しかし島根県代表の石見智翠館も、202対0の試合をするより、
もっと競った試合をしたいのではないだろうか?
佐賀工業も多少骨のある相手を求めていないだろうか?


さらにラグビーは危険が伴うスポーツである。
しっかりとした指導なくして、いきなり全国を争う強豪校と、
吹奏楽部から助っ人を依頼して対戦をする学校との試合は、
安全面でも不安が残る。
この状況を改善するには、良い指導者を派遣するしか手はないと思う。
その数が少しずつ少しずつ増えていって初めてラグビーが根付くのではないだろうか?


これができないのであれば、トップリーグのグラウンド所在地を大幅に変更していかなければならないが、
これは企業に支えられている以上考えられない。


その他の代案としては、Jリーグや欧州のサッカーリーグでも度々話題に上る、
スーパーリーグ構想だろう。
関東、関西、福岡エリアの強豪校ばかりを集め、リーグ戦を行う。
これは学生スポーツの意義、教育的価値に反するだろうから現実性は乏しいだろう。
しかし強化の面だけを考えれば効果はあるだろう。
レベルの高い競った内容の試合を繰り返すことで、選手とチームのレベルは引き上げられていく。
一方でこのスーパーリーグ構想はより特定地区集中の色を強め、普及のスピードを遅くするかもしれない。

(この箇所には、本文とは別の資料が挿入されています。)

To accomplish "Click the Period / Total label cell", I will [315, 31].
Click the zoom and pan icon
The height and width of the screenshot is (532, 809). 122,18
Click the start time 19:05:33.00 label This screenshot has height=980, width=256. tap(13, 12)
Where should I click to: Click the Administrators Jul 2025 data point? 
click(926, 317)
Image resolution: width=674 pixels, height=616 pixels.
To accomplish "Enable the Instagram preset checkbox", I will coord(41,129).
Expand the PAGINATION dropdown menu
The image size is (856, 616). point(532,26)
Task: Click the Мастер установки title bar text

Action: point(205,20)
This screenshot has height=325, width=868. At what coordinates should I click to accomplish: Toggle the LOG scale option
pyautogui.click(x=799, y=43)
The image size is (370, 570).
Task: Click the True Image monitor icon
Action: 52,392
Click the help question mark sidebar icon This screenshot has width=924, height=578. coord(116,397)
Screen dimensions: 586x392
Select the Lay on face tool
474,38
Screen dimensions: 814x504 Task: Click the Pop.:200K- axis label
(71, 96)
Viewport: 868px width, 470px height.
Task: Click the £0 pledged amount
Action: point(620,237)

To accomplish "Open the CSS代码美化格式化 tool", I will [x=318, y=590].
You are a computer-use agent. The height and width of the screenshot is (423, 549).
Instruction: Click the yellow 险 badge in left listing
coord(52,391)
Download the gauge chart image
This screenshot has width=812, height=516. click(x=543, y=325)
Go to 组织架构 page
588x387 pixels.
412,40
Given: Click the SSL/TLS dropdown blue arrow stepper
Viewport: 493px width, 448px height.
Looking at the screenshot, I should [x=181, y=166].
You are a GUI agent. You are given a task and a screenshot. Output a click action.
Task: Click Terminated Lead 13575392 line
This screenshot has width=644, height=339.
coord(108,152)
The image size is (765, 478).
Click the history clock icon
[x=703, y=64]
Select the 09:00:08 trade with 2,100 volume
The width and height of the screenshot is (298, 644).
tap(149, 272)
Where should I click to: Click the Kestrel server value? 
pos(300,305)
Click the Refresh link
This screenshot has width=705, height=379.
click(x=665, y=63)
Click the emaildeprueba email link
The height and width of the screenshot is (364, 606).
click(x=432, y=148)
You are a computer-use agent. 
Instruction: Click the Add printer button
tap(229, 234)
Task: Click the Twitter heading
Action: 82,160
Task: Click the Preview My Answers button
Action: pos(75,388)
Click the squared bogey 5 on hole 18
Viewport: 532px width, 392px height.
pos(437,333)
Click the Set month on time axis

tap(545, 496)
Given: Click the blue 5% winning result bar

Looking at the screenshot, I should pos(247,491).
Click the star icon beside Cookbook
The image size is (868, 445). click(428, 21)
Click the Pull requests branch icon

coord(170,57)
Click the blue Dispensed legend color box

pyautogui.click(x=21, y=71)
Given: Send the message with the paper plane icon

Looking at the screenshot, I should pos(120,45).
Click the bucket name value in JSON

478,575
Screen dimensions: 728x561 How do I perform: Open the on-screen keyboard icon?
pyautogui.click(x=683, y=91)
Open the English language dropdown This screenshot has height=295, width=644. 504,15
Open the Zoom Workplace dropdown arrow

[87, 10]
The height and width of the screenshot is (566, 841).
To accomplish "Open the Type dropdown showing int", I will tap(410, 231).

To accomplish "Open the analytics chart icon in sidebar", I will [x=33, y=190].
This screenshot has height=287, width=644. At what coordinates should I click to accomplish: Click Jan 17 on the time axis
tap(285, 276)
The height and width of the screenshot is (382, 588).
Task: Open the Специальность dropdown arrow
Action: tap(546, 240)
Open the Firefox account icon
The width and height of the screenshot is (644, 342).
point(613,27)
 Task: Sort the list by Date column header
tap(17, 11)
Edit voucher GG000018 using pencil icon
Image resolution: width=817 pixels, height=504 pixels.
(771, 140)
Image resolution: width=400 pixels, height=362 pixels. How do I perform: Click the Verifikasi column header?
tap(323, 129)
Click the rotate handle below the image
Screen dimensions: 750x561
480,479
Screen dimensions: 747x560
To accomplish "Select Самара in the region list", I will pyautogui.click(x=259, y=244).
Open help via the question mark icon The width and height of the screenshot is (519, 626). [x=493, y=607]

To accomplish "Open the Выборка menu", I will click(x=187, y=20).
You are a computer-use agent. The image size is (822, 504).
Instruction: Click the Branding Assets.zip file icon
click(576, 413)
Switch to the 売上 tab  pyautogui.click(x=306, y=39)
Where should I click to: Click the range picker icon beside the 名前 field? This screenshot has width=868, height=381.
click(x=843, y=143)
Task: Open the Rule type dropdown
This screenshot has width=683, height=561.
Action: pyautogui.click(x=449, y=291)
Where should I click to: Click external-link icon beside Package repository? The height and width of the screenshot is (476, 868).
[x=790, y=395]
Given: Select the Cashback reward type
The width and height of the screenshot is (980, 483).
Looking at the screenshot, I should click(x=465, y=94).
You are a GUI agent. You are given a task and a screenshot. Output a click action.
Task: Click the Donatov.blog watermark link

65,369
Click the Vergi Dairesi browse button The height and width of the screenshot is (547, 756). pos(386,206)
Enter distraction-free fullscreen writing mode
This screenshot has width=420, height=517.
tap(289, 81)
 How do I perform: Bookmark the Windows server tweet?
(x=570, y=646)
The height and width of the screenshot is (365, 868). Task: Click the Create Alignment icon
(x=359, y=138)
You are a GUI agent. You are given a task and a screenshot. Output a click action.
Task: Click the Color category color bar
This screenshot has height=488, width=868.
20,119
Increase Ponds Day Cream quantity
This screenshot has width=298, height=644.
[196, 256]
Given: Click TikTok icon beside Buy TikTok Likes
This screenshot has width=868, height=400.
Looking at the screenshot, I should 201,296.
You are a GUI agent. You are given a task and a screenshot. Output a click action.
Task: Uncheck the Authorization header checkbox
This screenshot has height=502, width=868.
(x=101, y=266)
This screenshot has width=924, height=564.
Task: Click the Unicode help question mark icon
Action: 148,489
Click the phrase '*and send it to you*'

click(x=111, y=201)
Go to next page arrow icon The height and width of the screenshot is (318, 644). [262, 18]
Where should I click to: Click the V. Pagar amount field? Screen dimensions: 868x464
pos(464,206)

どちらにせよ、日本には2019年にワールドカップがやってくるという現実が迫っている。
7年後に活躍しているだろう高校生の現状がこのような惨事であることはかなり危機的である。
しかしだからといって特効薬、即効性のある手が見えてこない。
優秀な指導者の絶対数も問題なのに、
さらに全国に派遣していくとなったら、効果が表れるのは何年後だろう?
そしてそもそも協会にはそのような財力があるのか?
気分が暗くなるばかりだが、こうなったらやはり代表と
エディー・ジョーンズという世界的にもトップクラスの
指導者に期待するのが一番なのかもしれない。
まずはトップの強さが若いラガーマンを惹き付けることを願おう。